Sa source principale: les sirènes. "Ce sont des femmes qui ont une emprise sur les hommes, mais qui sont aussi prisonnières de leur statut de séductrices. J’y vois un lien avec les danseuses." La metteure en scène Emma Tibaldo renchérit: "La pièce montre des femmes évoluant dans un monde qui leur a donné une identité issue des mythes et des contes de fées. Chacune à leur manière, elles vont s’en libérer et trouver leur propre chemin."

La pièce – où la magie des contes cohabite avec des scènes du quotidien écrites dans une langue rugueuse – a beaucoup évolué depuis sa mise en lecture au 5e Festival du Jamais Lu et sa création en français par le Théâtre La Rubrique, à Jonquière, en 2008. Il faut dire que Tibaldo est également directrice de Playwrights’ Workshop Montreal, un organisme voué au développement du théâtre contemporain et des jeunes auteurs. "C’est mon premier texte, explique Berthiaume. Il y avait des imperfections dans sa construction, et nous l’avons retravaillé ensemble."

Dans la salle de répétition, les questionnements sur le sens du texte vont bon train: "Les femmes sont-elles des ensorceleuses et les hommes, des victimes? Les femmes ont-elles la responsabilité du désir des hommes ou doivent-elles s’en affranchir et définir elles-mêmes ce qu’elles sont en dehors des mythes qui pèsent sur elles? demande Tibaldo. Ce sont des questions que nous nous posons et nous espérons que les spectateurs se les poseront aussi, car il y a là un débat de société."

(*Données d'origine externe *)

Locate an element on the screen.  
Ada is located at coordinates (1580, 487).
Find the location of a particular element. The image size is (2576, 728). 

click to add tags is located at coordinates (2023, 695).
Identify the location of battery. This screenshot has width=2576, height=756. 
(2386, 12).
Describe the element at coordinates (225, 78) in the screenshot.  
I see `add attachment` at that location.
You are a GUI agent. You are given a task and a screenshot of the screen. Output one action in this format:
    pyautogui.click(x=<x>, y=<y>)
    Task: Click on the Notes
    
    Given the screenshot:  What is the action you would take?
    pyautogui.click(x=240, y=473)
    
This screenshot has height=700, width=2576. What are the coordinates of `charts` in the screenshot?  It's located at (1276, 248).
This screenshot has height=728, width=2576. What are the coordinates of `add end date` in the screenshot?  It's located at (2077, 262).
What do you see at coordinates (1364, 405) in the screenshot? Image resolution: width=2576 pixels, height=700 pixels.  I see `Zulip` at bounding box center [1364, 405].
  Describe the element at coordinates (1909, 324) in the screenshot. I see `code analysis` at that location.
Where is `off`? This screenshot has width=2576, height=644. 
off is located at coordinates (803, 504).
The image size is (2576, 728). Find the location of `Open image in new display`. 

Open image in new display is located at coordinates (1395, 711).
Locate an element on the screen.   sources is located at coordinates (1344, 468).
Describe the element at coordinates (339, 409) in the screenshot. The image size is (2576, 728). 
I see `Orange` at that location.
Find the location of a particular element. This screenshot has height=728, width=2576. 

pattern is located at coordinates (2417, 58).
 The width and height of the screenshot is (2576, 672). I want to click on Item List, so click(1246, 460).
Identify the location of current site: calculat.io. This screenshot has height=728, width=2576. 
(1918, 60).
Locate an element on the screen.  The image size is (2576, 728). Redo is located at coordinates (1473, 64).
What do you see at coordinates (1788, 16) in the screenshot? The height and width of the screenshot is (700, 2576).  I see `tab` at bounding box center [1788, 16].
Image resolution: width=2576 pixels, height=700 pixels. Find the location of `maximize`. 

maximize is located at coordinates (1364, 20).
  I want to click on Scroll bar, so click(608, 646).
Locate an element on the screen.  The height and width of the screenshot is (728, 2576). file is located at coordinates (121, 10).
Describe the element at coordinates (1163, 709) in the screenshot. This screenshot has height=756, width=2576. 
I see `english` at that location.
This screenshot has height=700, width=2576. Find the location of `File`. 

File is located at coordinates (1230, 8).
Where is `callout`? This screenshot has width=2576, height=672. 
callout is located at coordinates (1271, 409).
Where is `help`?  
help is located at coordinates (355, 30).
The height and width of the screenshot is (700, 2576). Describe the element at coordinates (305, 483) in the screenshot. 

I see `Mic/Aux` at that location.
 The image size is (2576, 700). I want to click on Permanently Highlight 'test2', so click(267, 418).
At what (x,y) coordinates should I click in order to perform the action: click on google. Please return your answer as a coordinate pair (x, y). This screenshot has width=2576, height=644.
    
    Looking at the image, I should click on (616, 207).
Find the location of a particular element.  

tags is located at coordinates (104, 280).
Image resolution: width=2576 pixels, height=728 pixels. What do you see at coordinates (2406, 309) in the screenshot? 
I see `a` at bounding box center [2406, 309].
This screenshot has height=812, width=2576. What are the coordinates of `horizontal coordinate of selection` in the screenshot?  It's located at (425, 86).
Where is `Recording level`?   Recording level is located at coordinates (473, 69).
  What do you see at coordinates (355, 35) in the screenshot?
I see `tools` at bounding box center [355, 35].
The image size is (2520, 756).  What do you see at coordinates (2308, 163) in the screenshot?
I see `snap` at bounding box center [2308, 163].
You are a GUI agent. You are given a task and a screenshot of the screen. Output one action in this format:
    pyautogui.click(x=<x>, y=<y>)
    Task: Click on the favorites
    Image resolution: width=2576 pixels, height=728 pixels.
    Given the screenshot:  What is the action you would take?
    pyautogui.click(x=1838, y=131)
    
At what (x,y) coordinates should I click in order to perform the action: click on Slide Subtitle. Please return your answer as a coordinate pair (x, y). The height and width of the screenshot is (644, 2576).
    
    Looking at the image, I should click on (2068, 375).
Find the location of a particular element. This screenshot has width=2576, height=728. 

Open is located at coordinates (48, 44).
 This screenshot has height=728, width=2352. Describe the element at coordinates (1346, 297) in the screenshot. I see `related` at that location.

L’écriture de Berthiaume étant plutôt colorée, la traduction en anglais a demandé un travail approfondi: "La traductrice, Nadine Desrochers, a gardé l’essence du texte et a fait très attention à son rythme, précise l’auteure, mais elle n’a pas traduit mot à mot, et certaines références ont été adaptées." Ainsi, le Bas-du-Fleuve a disparu et le village est devenu un archétype de village côtier où l’économie s’est effondrée; un thème cher à Berthiaume, que l’on retrouve dans sa pièce Villes mortes, qui sera à l’affiche du Théâtre d’Aujourd’hui en avril prochain.

Selon la metteure en scène, l’équipe de concepteurs partage son goût de l’écriture mêlant réalisme et magie, son intérêt pour une esthétique abstraite. La scénographie évoquera ainsi une carcasse de bateau et utilisera des kilomètres de film devenant au besoin perruque ou algues, et dont le bruit et les reflets figureront l’eau. Avec Stéphane Blanchette, Catherine Colvey, Chimwemwe Miller, Bill Rowat, Amelia Sargisson et Felicia Shulman.